## [Work instructions]
Read the records and write them out again exactly.

:: Input ::

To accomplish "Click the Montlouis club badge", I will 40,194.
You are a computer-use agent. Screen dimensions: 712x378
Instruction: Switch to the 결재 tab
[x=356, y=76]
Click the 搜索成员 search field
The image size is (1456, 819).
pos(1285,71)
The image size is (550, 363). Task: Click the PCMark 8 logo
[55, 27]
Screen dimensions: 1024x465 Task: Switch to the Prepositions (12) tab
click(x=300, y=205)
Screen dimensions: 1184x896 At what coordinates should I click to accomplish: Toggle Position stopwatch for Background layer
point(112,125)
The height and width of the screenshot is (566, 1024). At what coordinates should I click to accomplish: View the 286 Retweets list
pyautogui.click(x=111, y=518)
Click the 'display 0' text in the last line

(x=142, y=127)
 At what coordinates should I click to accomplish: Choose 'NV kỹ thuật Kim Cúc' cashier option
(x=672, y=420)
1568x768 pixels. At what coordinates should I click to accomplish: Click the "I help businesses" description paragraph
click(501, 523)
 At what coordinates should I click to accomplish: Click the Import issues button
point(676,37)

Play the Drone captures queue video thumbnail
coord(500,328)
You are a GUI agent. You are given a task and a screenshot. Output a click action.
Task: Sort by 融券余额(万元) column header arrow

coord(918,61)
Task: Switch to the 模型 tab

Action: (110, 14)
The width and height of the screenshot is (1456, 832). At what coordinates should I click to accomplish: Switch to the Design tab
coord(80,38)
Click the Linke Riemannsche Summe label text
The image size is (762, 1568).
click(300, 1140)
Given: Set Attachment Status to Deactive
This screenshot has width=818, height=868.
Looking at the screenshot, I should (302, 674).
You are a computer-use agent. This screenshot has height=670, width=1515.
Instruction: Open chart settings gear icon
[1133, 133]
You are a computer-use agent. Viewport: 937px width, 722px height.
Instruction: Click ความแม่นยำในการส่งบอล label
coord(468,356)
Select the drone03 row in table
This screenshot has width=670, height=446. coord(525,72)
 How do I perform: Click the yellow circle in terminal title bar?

:::

## [Exercise response]
To accomplish "Click the Montlouis club badge", I will 40,194.
You are a computer-use agent. Screen dimensions: 712x378
Instruction: Switch to the 결재 tab
[x=356, y=76]
Click the 搜索成员 search field
The image size is (1456, 819).
pos(1285,71)
The image size is (550, 363). Task: Click the PCMark 8 logo
[55, 27]
Screen dimensions: 1024x465 Task: Switch to the Prepositions (12) tab
click(x=300, y=205)
Screen dimensions: 1184x896 At what coordinates should I click to accomplish: Toggle Position stopwatch for Background layer
point(112,125)
The height and width of the screenshot is (566, 1024). At what coordinates should I click to accomplish: View the 286 Retweets list
pyautogui.click(x=111, y=518)
Click the 'display 0' text in the last line

(x=142, y=127)
 At what coordinates should I click to accomplish: Choose 'NV kỹ thuật Kim Cúc' cashier option
(x=672, y=420)
1568x768 pixels. At what coordinates should I click to accomplish: Click the "I help businesses" description paragraph
click(501, 523)
 At what coordinates should I click to accomplish: Click the Import issues button
point(676,37)

Play the Drone captures queue video thumbnail
coord(500,328)
You are a GUI agent. You are given a task and a screenshot. Output a click action.
Task: Sort by 融券余额(万元) column header arrow

coord(918,61)
Task: Switch to the 模型 tab

Action: (110, 14)
The width and height of the screenshot is (1456, 832). At what coordinates should I click to accomplish: Switch to the Design tab
coord(80,38)
Click the Linke Riemannsche Summe label text
The image size is (762, 1568).
click(300, 1140)
Given: Set Attachment Status to Deactive
This screenshot has width=818, height=868.
Looking at the screenshot, I should (302, 674).
You are a computer-use agent. This screenshot has height=670, width=1515.
Instruction: Open chart settings gear icon
[1133, 133]
You are a computer-use agent. Viewport: 937px width, 722px height.
Instruction: Click ความแม่นยำในการส่งบอล label
coord(468,356)
Select the drone03 row in table
This screenshot has width=670, height=446. coord(525,72)
 How do I perform: Click the yellow circle in terminal title bar?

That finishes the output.